Pero el viaje, repleto de aventura y contratiempos, no es más que el hilo conductor para trascender lo anecdótico, la excusa para convertir cualquier parada, conversación o incidencia en historias reveladoras de la esencia de una Colombia que, como si de un funambulista se tratara, necesita mirar hacia adelante para no caer al abismo que le rodea. Nada como transitar sus fronteras para reflexionar sobre lo que ocurre en su interior, nada como trasladarse por la marginalidad de su difusa y porosa periferia para descubrir en cada recodo voces en busca de oídos que les liberen de sus infinitos ecos, paisajes que claman por no acoger a individuos siniestros y sueños esperanzados con materializarse.

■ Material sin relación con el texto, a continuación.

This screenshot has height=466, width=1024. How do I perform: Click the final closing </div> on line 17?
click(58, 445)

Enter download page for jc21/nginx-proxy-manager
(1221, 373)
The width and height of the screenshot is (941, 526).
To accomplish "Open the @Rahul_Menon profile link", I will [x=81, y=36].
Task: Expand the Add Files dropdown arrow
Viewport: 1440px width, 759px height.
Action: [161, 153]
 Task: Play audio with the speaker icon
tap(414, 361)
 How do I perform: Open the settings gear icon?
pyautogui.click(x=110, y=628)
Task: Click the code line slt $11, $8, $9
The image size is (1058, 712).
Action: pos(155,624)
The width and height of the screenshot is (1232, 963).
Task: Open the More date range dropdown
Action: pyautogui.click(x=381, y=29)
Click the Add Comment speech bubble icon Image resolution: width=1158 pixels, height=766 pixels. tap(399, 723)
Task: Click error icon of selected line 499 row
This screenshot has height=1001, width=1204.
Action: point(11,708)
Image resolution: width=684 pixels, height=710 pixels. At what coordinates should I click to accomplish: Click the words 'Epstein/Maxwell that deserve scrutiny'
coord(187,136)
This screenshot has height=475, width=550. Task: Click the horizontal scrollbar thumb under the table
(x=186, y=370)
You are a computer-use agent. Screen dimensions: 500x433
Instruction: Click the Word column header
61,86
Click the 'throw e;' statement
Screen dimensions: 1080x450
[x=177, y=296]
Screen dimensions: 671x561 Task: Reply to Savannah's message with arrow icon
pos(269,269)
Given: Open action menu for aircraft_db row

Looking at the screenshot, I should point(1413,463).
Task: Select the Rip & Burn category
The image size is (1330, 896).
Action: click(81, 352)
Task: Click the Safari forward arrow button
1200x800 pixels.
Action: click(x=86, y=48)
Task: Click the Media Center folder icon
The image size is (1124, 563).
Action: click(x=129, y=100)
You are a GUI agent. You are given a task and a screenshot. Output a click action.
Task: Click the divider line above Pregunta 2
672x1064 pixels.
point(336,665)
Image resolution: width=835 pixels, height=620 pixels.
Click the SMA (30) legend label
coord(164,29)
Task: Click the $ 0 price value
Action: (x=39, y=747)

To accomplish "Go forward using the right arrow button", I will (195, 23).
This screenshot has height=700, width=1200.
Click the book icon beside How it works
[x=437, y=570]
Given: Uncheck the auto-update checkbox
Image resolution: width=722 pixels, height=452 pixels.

Los dispares personajes que con una naturalidad no exenta de drama se irá encontrando el viajero-lector, le retarán a introducirse por recovecos mentales con los que posicionarse ante los múltiples desafíos que le saldrán al paso. Es lo que ocurre cuando se presta atención a una frontera que habla. Es así como comenzará a familiarizarse con el que tal vez sea el país menos comprendido de Latinoamérica; y posiblemente, al final del recorrido, se unirá a Humboldt para proclamar que «La visión más peligrosa del mundo es la de aquellos que no han visto mundo».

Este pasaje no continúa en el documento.